Kingsize Soundlabs
- Company type: Recording studio
- Industry: Music
- Founder: Dave Trumfio
- Area served: Los Angeles, California, U.S.
- Key people: Dave Trumfio, Harry Trufio
- Website: kingsizesoundlabs.com

= Kingsize Soundlabs =

Recording studios in Los Angeles, USA

Kingsize Soundlabs is a recording studio in Los Angeles run by record producer Dave Trumfio and his brother Harry Trumfio. They have three studios in the Silverlake, Eagle Rock, and Highland Park areas of Los Angeles. The Eagle Rock studio is in the "Rock Block".

== History ==
Kingsize Soundlabs was established by Dave Trumfio in Chicago's Wicker Park area in the 1990s.

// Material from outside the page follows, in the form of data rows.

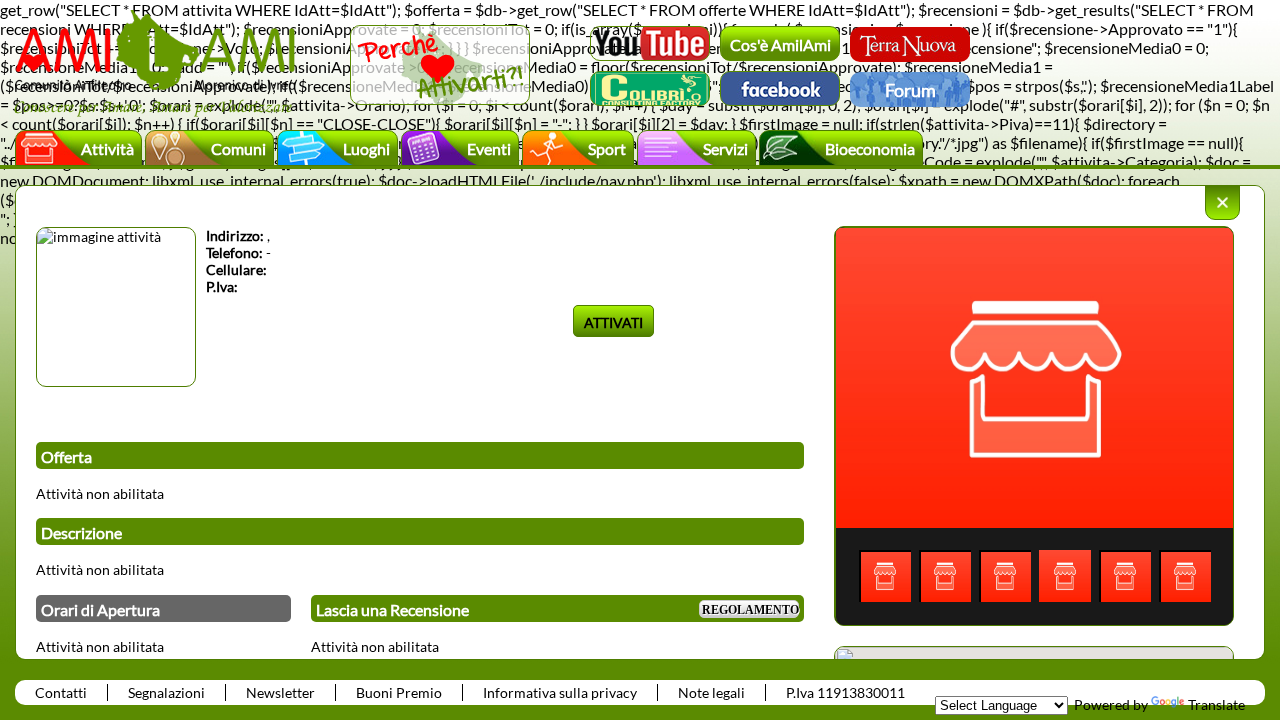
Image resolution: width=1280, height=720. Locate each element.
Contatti (61, 692)
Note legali (711, 692)
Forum (910, 90)
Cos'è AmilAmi (780, 44)
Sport (607, 148)
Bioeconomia (870, 148)
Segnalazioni (166, 692)
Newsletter (280, 692)
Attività (107, 148)
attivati (613, 322)
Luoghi (366, 148)
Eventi (489, 148)
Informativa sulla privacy (560, 692)
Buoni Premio (399, 692)
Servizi (725, 148)
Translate (1216, 704)
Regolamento (750, 610)
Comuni (238, 148)
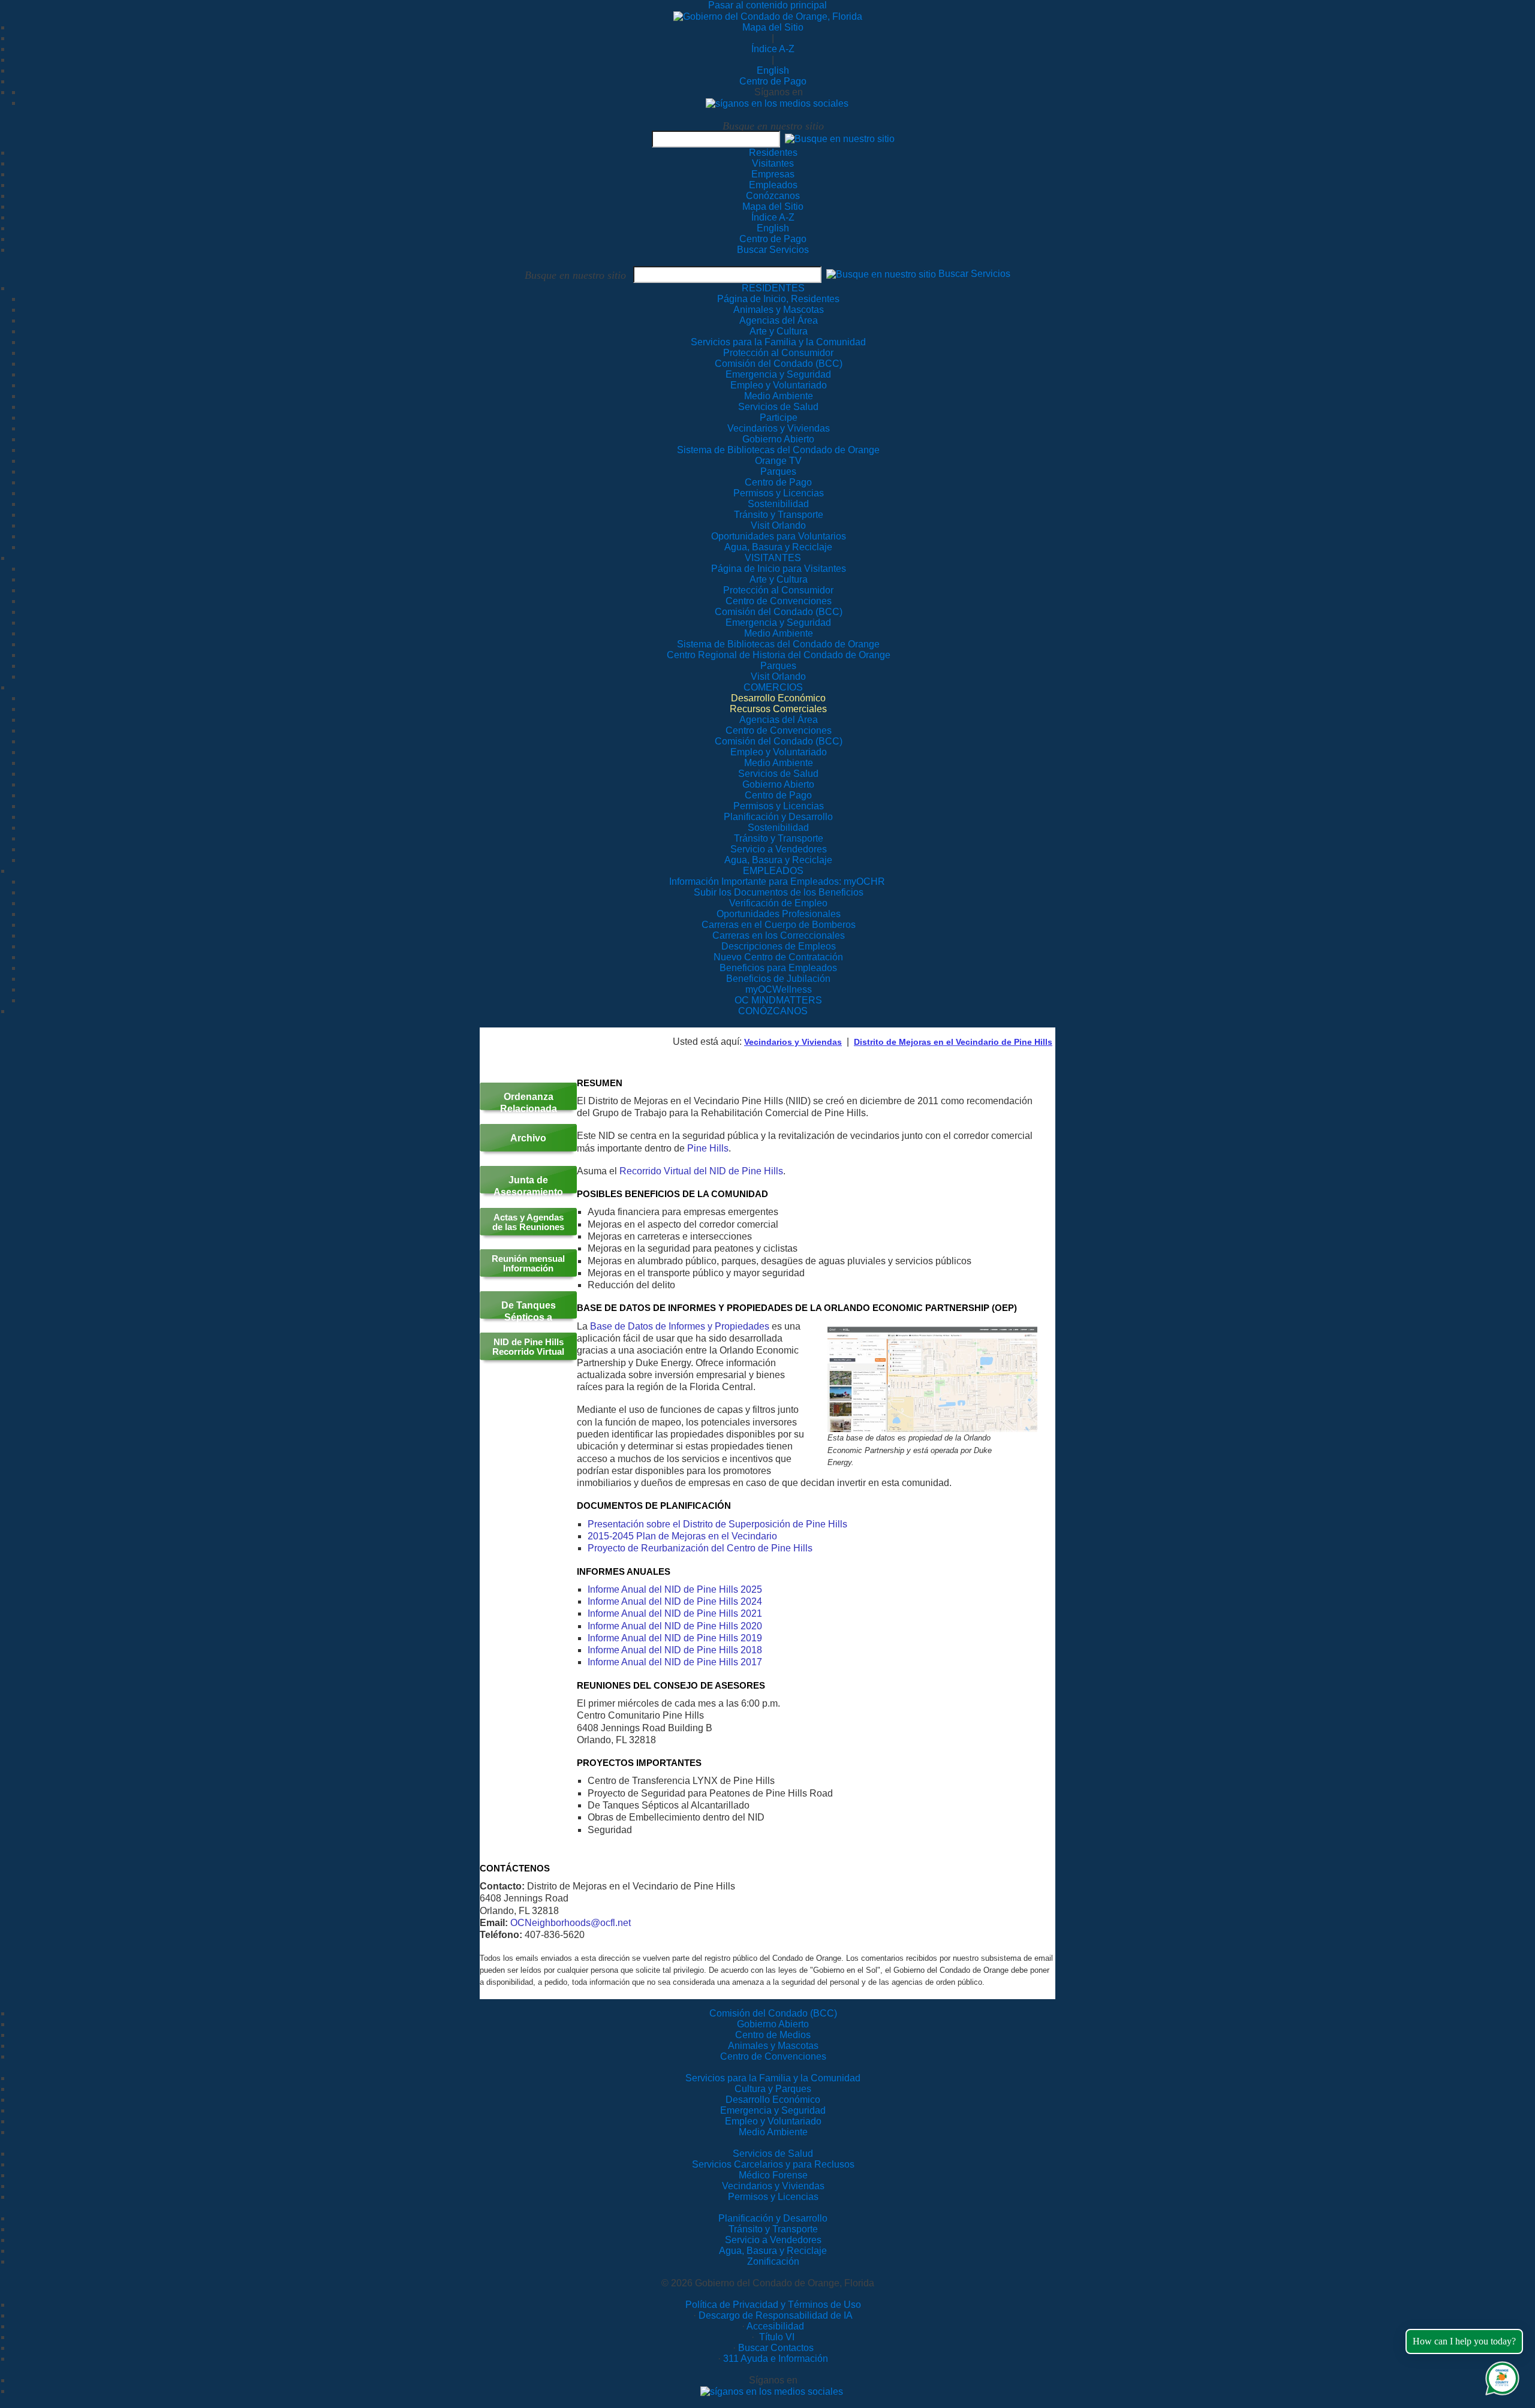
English (773, 70)
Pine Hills (708, 1148)
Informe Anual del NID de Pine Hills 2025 (675, 1589)
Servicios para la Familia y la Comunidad (778, 342)
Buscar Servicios (773, 250)
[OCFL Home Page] (767, 16)
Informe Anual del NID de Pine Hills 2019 (675, 1638)
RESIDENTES (773, 288)
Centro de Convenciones (773, 2056)
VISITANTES (773, 558)
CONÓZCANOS (773, 1011)
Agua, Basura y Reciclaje (773, 2251)
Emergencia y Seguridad (773, 2110)
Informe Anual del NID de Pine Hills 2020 (675, 1626)
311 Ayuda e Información (775, 2358)
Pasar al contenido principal (767, 5)
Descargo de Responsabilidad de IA (776, 2315)
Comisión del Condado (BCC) (773, 2013)
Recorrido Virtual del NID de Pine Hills (701, 1171)
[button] (840, 139)
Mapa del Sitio (772, 27)
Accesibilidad (775, 2326)
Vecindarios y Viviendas (793, 1042)
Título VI (775, 2337)
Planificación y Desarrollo (772, 2218)
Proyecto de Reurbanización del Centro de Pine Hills (700, 1548)
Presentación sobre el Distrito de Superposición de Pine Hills (717, 1524)
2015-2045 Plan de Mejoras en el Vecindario (682, 1536)
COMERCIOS (773, 687)
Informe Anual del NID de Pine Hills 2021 (675, 1613)
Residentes (773, 152)
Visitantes (773, 163)
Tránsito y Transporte (773, 2229)
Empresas (772, 174)
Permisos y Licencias (773, 2197)
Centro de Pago (772, 81)
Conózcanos (773, 196)
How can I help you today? (1464, 2341)
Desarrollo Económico (773, 2099)
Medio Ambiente (773, 2132)
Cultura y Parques (773, 2089)
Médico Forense (773, 2175)
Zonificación (773, 2261)
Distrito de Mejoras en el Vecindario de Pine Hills (953, 1042)
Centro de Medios (773, 2035)
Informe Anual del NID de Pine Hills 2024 (675, 1601)
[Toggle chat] (1500, 2376)
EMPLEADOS (773, 871)
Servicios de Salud (773, 2153)
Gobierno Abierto (773, 2024)
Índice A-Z (772, 49)
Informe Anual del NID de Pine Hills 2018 (675, 1650)
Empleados (773, 185)
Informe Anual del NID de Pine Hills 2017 (675, 1662)
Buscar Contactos (776, 2348)
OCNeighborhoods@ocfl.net (570, 1923)
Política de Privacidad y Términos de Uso (773, 2304)
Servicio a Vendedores (773, 2240)
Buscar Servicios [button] (974, 274)
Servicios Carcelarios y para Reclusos (773, 2164)
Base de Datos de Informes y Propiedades (679, 1326)
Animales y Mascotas (773, 2046)
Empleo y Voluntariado (773, 2121)
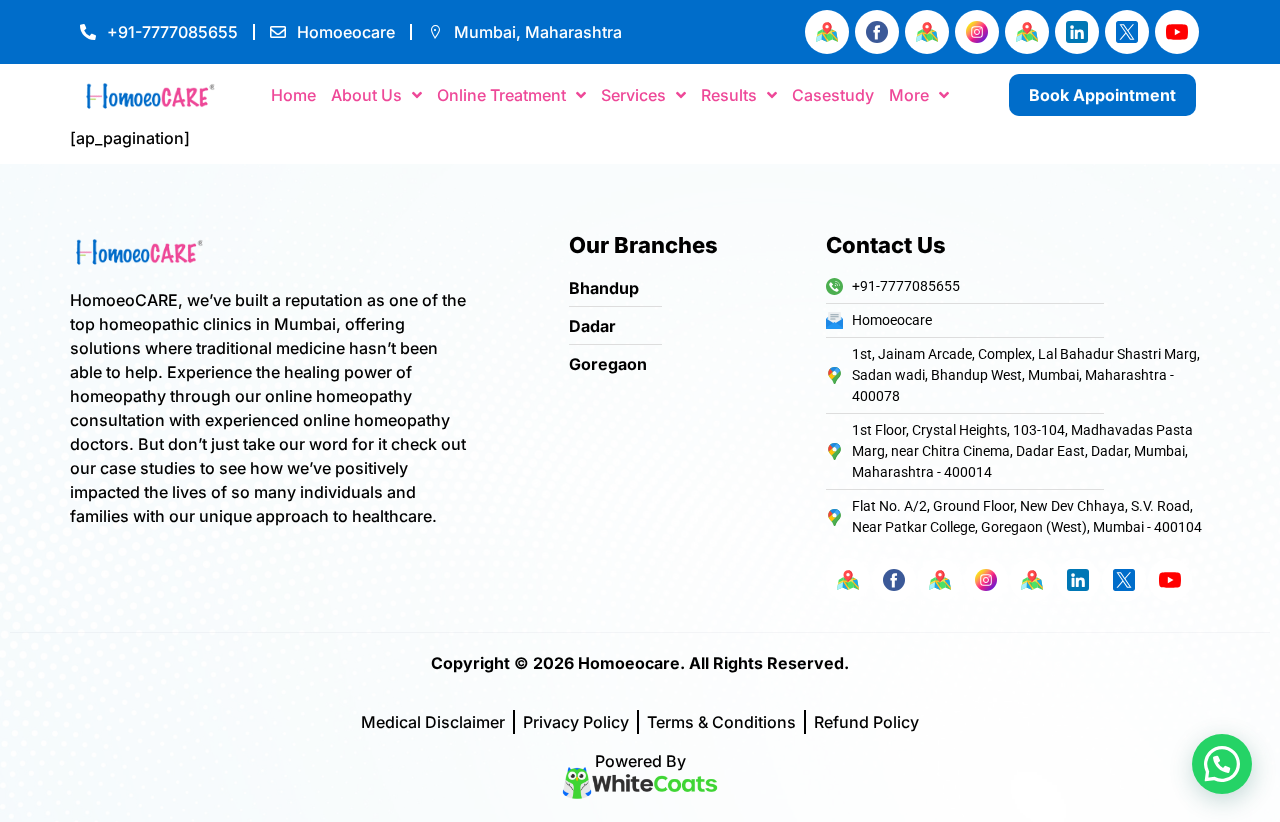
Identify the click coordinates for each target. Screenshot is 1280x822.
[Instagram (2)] (977, 32)
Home (293, 95)
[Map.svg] (827, 32)
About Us (366, 95)
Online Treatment (501, 95)
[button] (1222, 764)
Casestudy (833, 95)
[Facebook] (877, 32)
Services (633, 95)
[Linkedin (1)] (1077, 32)
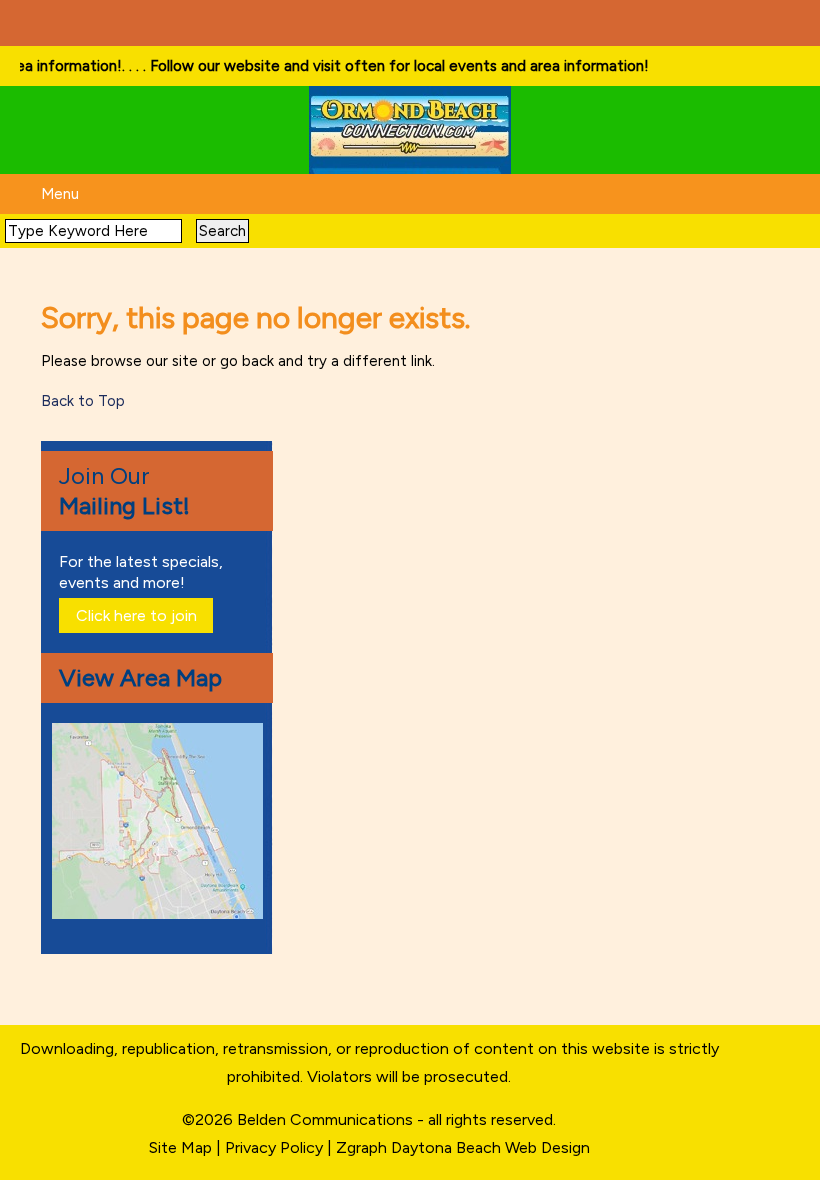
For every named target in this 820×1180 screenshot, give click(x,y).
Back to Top (83, 401)
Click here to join (136, 615)
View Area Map (140, 677)
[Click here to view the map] (161, 913)
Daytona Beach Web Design (490, 1147)
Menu (60, 194)
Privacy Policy (274, 1147)
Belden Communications (327, 1119)
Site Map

He shut down his Chicago studio and moved to Los Angeles in 2000 opening there.

== Clients ==
Bands including American Standards, The Jesus and Mary Chain, Built to Spill, Wilco, The Vines, American Music Club, Patrick Park, Moving Units, Rilo Kiley, The Sleepy Jackson, The Spinto Band, Imperial Teen, Eleni Mandell, The Aggrolites, Slightly Stoopid, Los Abandoned, Lostprophets, Amateurs, Kristin Mooney, Mavis Staples, Attack Attack, Papa vs Pretty, and Letlive have recorded at Kingsize Soundlabs.

Studio B is producer Rob Schnapf's space for his "MANT studio".